松尾シズ子さん(81)
被爆当時7歳 爆心地から6キロ離れた西彼日見村(当時)で被爆

私の被爆ノート

家族亡くし独りに

2018年10月18日 掲載
松尾シズ子さん(81) 被爆当時7歳 爆心地から6キロ離れた西彼日見村(当時)で被爆
 6人きょうだいの5番目で、父、三女、長男、五女は戦時中に病気で亡くなっていたため、当時、母と10歳上の次女と3人で西彼日見村にある父方と母方の実家を行き来して暮らし、長女は諫早の旅館で住み込みで働いていた。
 あの日の朝、長崎市の三菱兵器工場で働いていた次女は「行ってきます」と言って元気に家を出た。私は、父方の実家で祖母と昼食の準備をするため、実家の井戸から水をくんでいた。すると突然ピカッと光り、見る見るうちに空が暗くなっていった。音は記憶にない。すぐに実家の家の中に掘ってあった防空壕(ごう)に入った。
 10分ほどたち、母方の実家にいた母親のことが気になって様子を見にいった。母は無事だった。実家の近くに住んでいたラジオを毎日聞いているおじさんに状況を尋ねると「あんたの姉ちゃんが大変ばい」と告げられた。
 午後3時ごろだろうか。上空から、本の燃えかすがひらひらと落ちてきた。母方の実家の納屋側にある池にも燃えかすが落ちていて、拾ってみると「山里小」「城山小」の文字が書かれていた。「2学期になったら、どうするんだろう」と心配になった。
 あたりを見渡すと、子どもをおぶった女性たちが数人、長崎市から諫早方面に向かって歩いていた。その人たちに次女の所在を尋ねたが、知っている人はいなかった。見ず知らずの女性に実家で採れたジャガイモを渡すと、とても喜んでくれた。
 午後4時ごろ。次女と同じ職場の娘がいる近所のおじさんと母の2人は、共に娘を捜すため長崎市に向かった。「お姉ちゃんは帰ってくる」。そう信じていた自分は、父方の実家で安心して寝ていた。
 次女が亡くなったのを知ったのは9月上旬。長女が、次女の骨が入った箱を目の前に持ってきて見せようとしたが、怖くて拒んだ。
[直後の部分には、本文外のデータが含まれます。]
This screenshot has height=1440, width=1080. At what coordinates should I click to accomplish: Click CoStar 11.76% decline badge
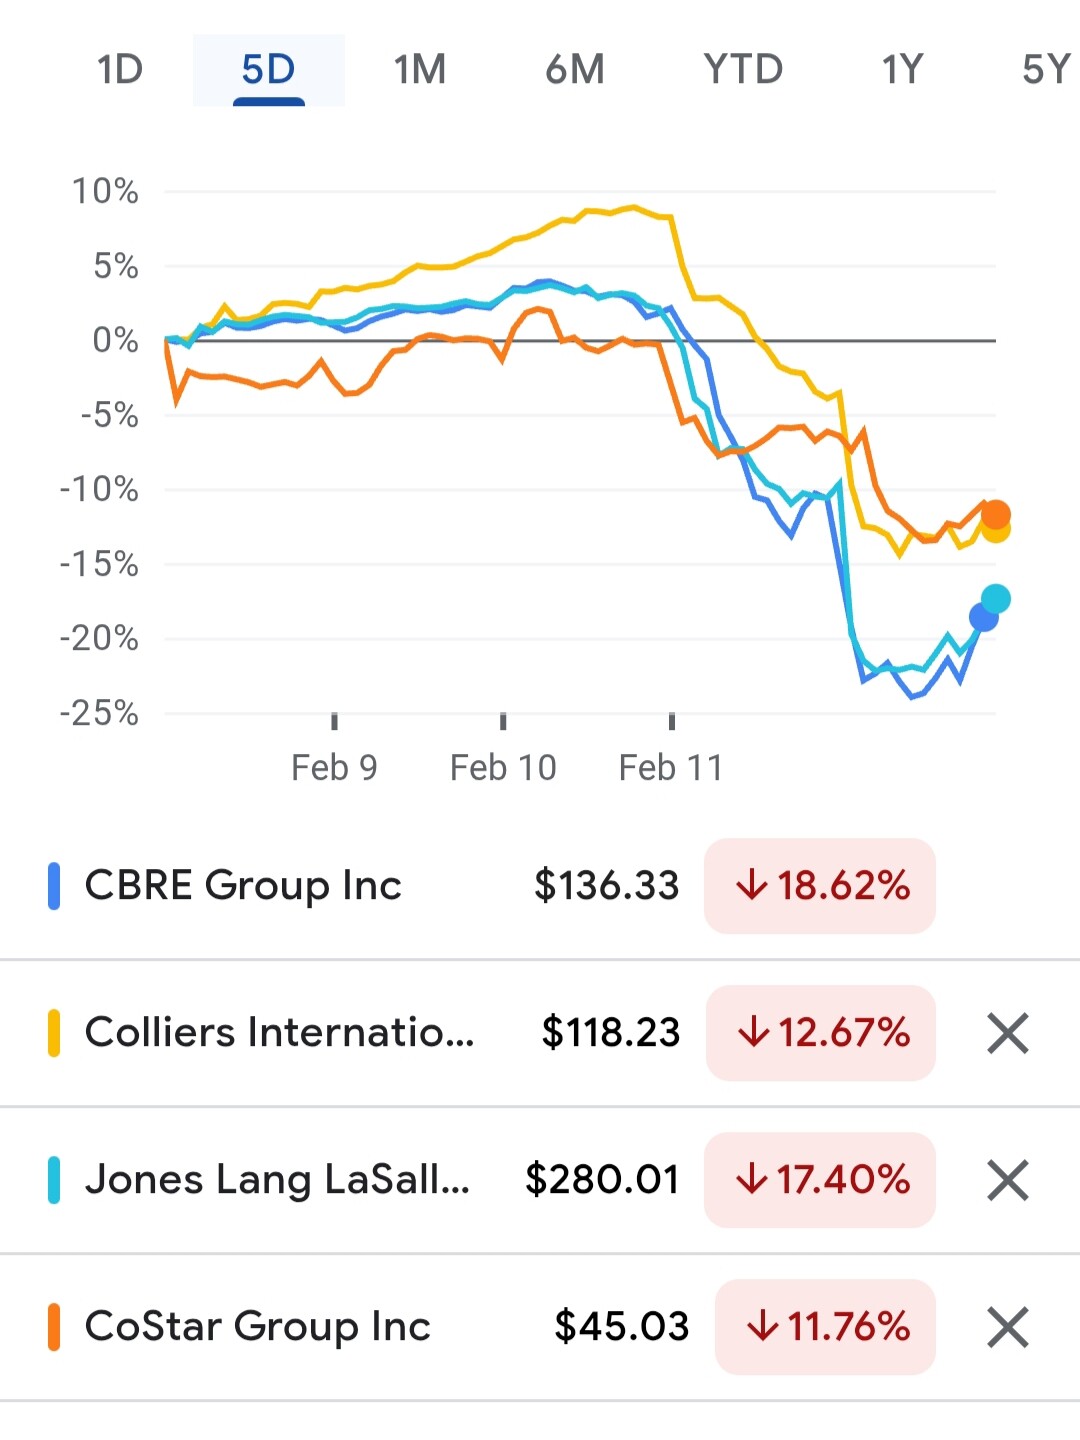[826, 1327]
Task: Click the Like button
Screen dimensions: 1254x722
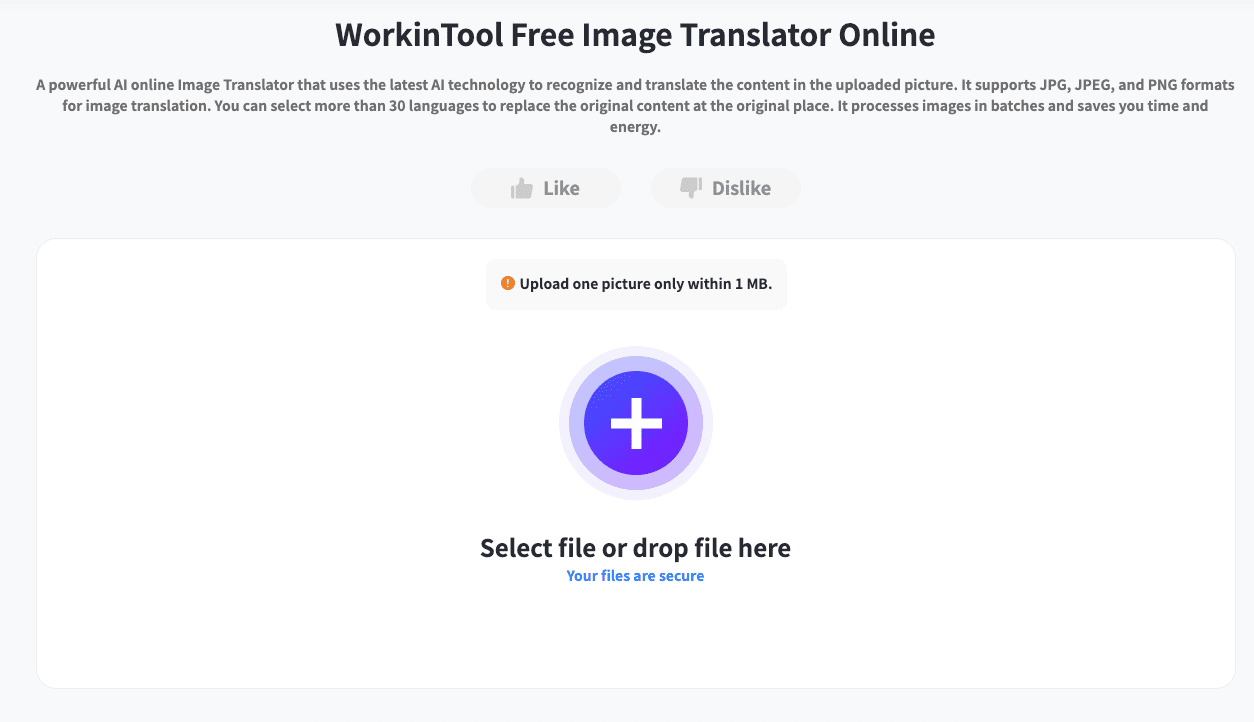Action: (545, 187)
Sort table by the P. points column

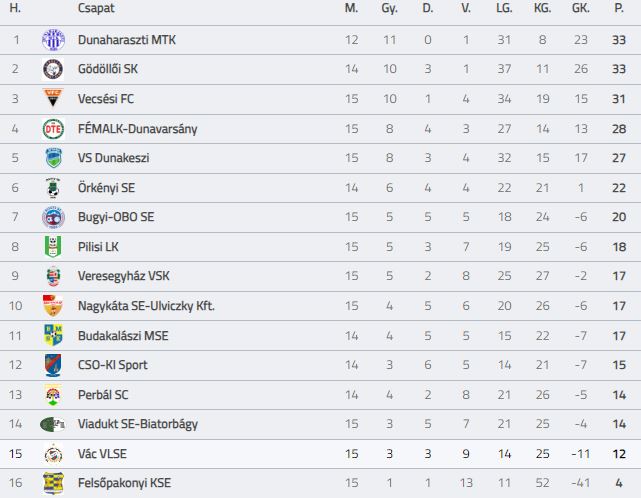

長女は、担架で諫早の国民学校に運ばれた次女を亡くなるまで看病していた。長女によると、学校には焼け焦げて、男か女か分からない人々がたくさんいたという。次女は8月12日に息を引き取り、荼毘(だび)にふされた。次女はずっと「日見に帰りたい」と言っていたそうだ。
 終戦後、長女と母親が立て続けに亡くなり、独りぼっちになった。「生き残った以上はしっかりせんば」と思って無我夢中で生きてきた。

<私の願い>

 結婚し、子ども3人に恵まれ、やっと幸せな気分になった。争いが絶えることは難しいかもしれないが、平和であってほしい。母が「二度と戦争はしてはいけない」と言って亡くなっていったのが、今でも記憶に残っている。